The legal system may issue correctives to some of this, and the administration may or may not even eventually obey some of those correctives. No incremental repairs, though, can change the underlying situation. The personal information everyone entrusted to the government—tax figures, bank accounts, Social Security—is being rifled through by barely adult, unvetted Musk loyalists with racist or legally sketchy histories. Law enforcement is strictly optional, on the president's say-so; the attorney general is shutting down anticorruption operations; and migrants are being shipped into an extraterritorial, extralegal detention camp. The FDIC is in line to be slashed and reorganized. The bribes and scams are flourishing. 
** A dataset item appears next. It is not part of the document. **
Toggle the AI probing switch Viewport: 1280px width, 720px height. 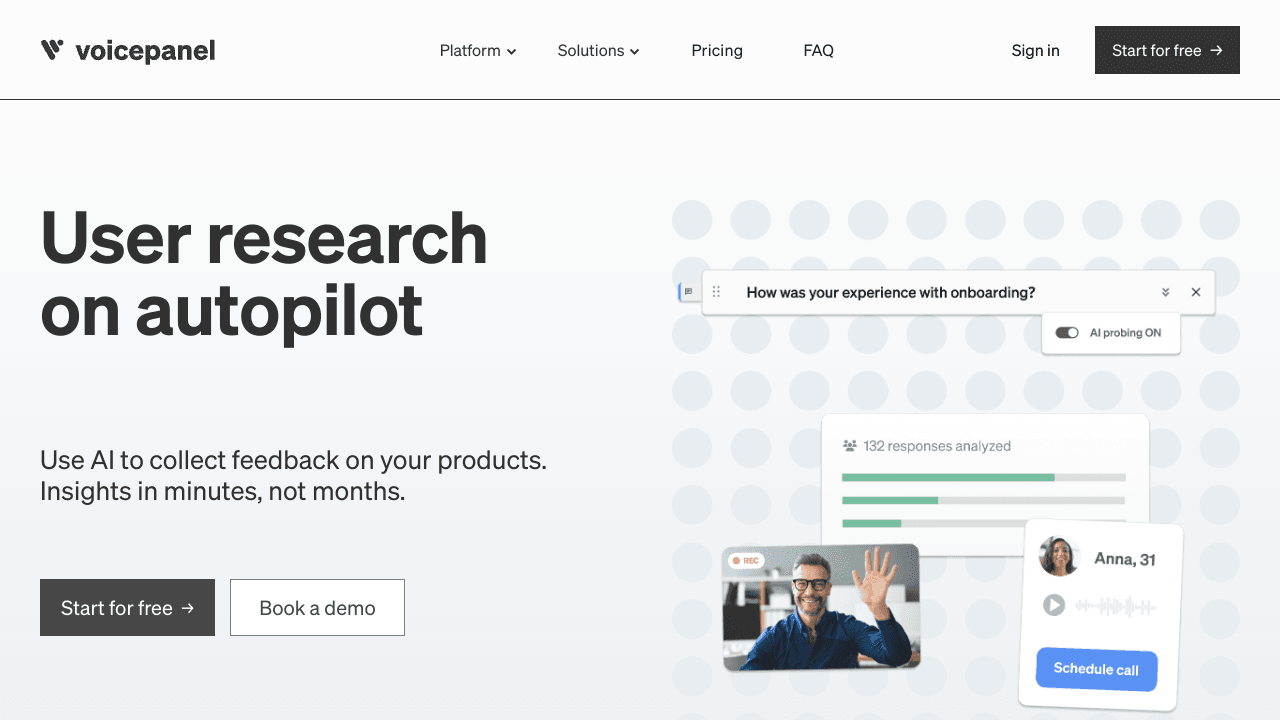1067,333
Somewhere behind it all is a political program, like the agenda of the Second Ku Klux Klan refracted through tech supremacy and meme-space. Trump and his square-jawed, alcoholic, white TV-host-turned–Secretary of Defense have issued race-baiting orders and targeted women in military leadership. Musk and his junior computer-goons appear to be lashing out at whatever people and programs they suspect, or a crude keyword search suggests, might represent Diversity, Equity, and Inclusion programs, or any sort of racial or gender integration, or merely the sort of humanities-educated softness that makes someone care about consequences. 

After years of complaining that bias trainings and pronouns in bios were the equivalent of China's Great Proletarian Cultural Revolution, America's aggrieved reactionary class has brought about its own version of the actual thing: Bands of juvenile ideologues and agitators, invested with the authority of a senile but absolute tyrant, have been turned loose to smash the load-bearing structures of society, guided by pure spite and ignorance. Experienced professionals are being hounded out of their jobs for the crime of knowing and caring about how things work. People and programs and archives are being purged in the most stupid and capricious ways possible. On Friday, the Musk team was frantically trying to undo hundreds of firings from the Department of Energy, once they belatedly figured out that the "National Nuclear Safety Administration" meant not some OSHA-type inspectors of the kind who annoy Musk by trying to prevent worker injuries, but the people who keep the country's nuclear arsenal up and running. "Move fast and break things" now applies to everything, right up to the things that could annihilate life on Earth.